Lake offered his own hit worship song “Hard Fought Hallelujah” as a potentially more approachable option for Bubba to worship God compared to some historical hymns. Lake suggested the only context a figure such as Bubba might have for the word “holy” is in reference to profanity.

“I think [Bubba] hears a ‘Hard Fought Hallelujah’ — and I’m not saying ‘Hard Fought’ is the answer — but I love when your first song is like, ‘Holy, Holy, Holy is the Lord God Almighty,’ I think he’s going like, ‘What does ‘holy’ mean? Like, holy crap? What?’ I don’t know.”

Lake suggested songs such as his could bridge the gap and eventually help Bubba-like figures to sing songs with more theological depth.

“Obviously, that’s where we want to get to in a worship set — it’s just every eye is fixated on Him, right? And it’s just like everyone — it’s, like, vertical. But, like, give Bubba some language. He can be like, ‘Alright, I find myself in that song. I feel like that,’ you know? And hopefully that’s what some of my music can continue to do.”

The music video for “Hard Fought Hallelujah” featuring rapper Jelly Roll has 6.3 million views on YouTube.

Christian cultural commentator Jon Root suggested in a Tuesday X post that Lake’s attitude is the epitome of the seeker-sensitive movement and Bethel Church. Lake was formerly a member of Bethel Music and Maverick City Music.

“This is the fruit of Bethel church [and] the seeker-sensitive movement — watering down the Gospel to make it more ‘digestible’ for unbelievers,” Root said. “Brandon Lake would rather entertain [and] compromise, than disciple [and] present theologically rich, Jesus-focused music.”

During an interview with The Christian Post in 2019, award-winning musician and modern hymnist Keith Getty warned that modern worship songs are often too worried about placating the surrounding culture instead of worshiping God, which he said is effectively “de-Christianizing” the church.

“Many worship songs are focused on this earth,” Getty said at the time. “I believe that the modern worship movement is a movement for cultural relevance. It’s a de-Christianizing of God’s people. It’s utterly dangerous. I have no quibbles saying, ‘Enough is enough.’ This can’t happen to build an authentic generation.”

“Holy, holy, holy is the Lord God Almighty, who was, and is, and is to come,” is the phrase the four living creatures around the throne of God continually cry out, according to Revelation 4:8. The phrase features memorably in a famous hymn written by Anglican bishop Reginald Heber in the 19th century.
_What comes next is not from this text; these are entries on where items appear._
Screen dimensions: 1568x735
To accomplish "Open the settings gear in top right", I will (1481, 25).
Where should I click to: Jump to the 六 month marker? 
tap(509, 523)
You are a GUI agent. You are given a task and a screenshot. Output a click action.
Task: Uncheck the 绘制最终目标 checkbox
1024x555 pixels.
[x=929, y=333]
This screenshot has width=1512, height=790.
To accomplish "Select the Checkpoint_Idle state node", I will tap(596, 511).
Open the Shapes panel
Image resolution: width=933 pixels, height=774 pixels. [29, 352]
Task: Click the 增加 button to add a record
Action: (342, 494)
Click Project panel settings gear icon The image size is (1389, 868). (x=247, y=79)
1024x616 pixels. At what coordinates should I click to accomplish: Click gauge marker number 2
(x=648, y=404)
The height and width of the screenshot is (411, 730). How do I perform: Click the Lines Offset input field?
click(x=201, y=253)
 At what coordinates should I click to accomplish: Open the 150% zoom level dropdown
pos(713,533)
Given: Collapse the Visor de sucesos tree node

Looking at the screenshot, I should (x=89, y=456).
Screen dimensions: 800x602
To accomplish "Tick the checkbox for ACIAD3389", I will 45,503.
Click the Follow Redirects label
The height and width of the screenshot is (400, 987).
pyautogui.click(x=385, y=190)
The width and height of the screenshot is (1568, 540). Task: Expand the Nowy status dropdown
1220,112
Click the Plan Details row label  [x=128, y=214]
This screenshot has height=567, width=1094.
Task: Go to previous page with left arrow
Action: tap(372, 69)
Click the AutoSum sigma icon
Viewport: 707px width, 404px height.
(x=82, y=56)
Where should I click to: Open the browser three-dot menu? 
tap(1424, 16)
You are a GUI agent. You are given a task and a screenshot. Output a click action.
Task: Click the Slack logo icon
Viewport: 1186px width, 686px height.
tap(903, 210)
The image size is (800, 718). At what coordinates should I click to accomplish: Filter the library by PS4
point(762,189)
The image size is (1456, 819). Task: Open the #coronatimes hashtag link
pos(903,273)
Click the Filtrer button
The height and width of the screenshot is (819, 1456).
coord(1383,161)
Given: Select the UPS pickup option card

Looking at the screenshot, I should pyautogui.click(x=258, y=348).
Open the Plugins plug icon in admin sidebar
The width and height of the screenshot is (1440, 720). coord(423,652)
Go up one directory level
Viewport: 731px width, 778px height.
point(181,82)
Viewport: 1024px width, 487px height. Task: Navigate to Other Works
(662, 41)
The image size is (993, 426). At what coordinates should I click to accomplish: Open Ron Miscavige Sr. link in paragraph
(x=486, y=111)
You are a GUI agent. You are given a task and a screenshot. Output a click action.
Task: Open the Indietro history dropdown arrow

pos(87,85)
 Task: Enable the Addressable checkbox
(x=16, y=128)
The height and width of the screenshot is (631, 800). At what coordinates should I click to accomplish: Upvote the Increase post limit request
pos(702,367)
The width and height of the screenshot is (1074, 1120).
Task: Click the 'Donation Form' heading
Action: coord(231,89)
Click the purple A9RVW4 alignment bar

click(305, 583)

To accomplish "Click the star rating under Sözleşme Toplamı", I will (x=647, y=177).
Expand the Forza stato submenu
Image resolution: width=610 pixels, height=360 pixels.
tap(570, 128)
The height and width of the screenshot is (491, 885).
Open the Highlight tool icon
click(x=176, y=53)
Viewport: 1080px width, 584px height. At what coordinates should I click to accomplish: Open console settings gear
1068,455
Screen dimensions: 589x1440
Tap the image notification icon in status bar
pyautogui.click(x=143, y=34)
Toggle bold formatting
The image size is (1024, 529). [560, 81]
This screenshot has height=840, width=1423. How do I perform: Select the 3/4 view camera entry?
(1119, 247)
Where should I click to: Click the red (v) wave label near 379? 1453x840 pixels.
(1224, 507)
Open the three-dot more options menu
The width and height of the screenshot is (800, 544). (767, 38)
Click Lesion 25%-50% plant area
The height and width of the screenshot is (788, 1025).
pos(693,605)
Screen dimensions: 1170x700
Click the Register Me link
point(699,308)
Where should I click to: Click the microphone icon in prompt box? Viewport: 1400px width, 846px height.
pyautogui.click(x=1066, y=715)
The passage in Revelation echoes the heavenly vision Isaiah received as recounted in Isaiah 6:3, which describes the six-winged seraphim around God’s throne continually crying to each other, “Holy, holy, holy is the Lord of hosts; the whole earth is full of his glory!”

According to the text, the angelic worship and vision of God shook the Temple and overwhelmed Isaiah with a sense of his own sin and that of his nation. The late theologian R.C. Sproul noted that holiness is the only attribute of God that was raised to the third degree of repetition in Scripture.